Because he and his team simply corrected mutated genes, they don't consider their work in line with efforts to create super-humans.

In the US, Congress has blocked any clinical trials with the aim of turning an edited IVF embryo into a baby. And CRISPR didn't target any other genes - collateral damage that plagued similar Chinese studies in 2015.

In a series of laboratory experiments reported in the journal Nature, the OR researchers tried a different approach. "This brings it closer to clinic, but there's still a lot of work to do".

The new procedure tackled a genetic mutation in human embryos that causes hypertrophic cardiomyopathy, an inherited condition in which the heart muscle becomes abnormally thick.

The heart problem is just one of more than 10,000 conditions that are caused by an error in the gene.

This image shows the first sign of successful in vitro fertilization, after co-injection of a gene-correcting enzyme and sperm from a donor with a genetic mutation known to cause hypertrophic cardiomyopathy.

This is the first study to demonstrate that a gene-editing technique can be used in human embryos to convert mutant genes back to their normal version, the researchers said.

Once the gene was removed, the embryo's own fix systems replaced them with the healthy version.

The genetically-modified embryos were only allowed to grow for a few days before being destroyed as there was never intent to implant them.

New gene editing tools let scientists alter the DNA of living cells - from plants, animals, even humans - more precisely than ever before. They were not intended for implantation either. About 40 nations, including the United States and the UK, effectively prohibit or outlaw using the method to genetically engineer babies.

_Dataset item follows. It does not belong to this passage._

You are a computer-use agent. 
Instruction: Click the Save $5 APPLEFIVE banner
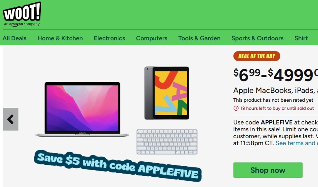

"We think this is the first and largest study from which you could draw some reasonable conclusions", said Dr. Paul Amato, an OHSU adjunct associate professor of obstetrics and gynecology and study co-author. The process works in three steps.

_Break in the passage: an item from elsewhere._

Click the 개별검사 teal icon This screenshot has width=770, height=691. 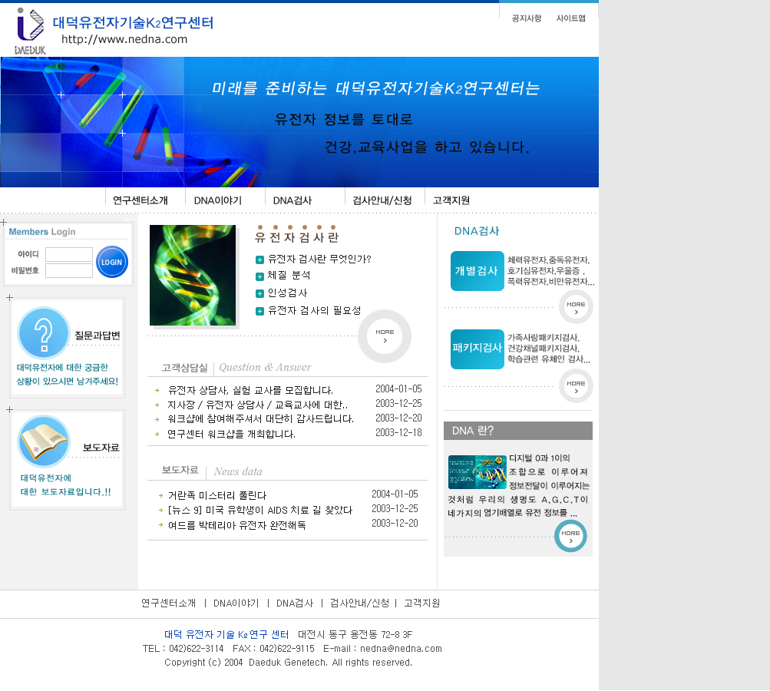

"I for one believe, and this paper supports the view, that ultimately gene editing of human embryos can be made safe".

The research, which was leaked in part last week, struck home for Marlo Urbina, a mother of 8-year-old twins in Portland. HCM has no known cure or treatment as its symptoms don't manifest until the disease causes sudden death through cardiac arrest. Her boy is a carrier, but her girl, Sofia, has the disease.

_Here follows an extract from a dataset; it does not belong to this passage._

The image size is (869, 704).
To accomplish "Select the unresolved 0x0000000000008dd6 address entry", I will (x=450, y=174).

She was so moved by early reports of the research that she called OHSU last week to thank the researchers.

"I don't want to be negative with our own discoveries but it is important to inform the public of what this means", he said.

As rumors spread in advance of the publication, the story sparked comparisons with films like Gattaca and books like Brave New World, with their themes of genetic discrimination, DNA-as-destiny and the social dangers of tampering with human heredity. Harold and Leila Y. Mathers Charitable Foundation, the Moxie Foundation, the Leona M. and Harry B. Helmsley Charitable Trust, and Shenzhen Municipal Government of China.

The study makes progress toward using gene editing to prevent genetic diseases, but there's still has a long way to go before clinical testing can begin, says Janet Rossant, a developmental biologist at the Hospital for Sick Children and the University of Toronto.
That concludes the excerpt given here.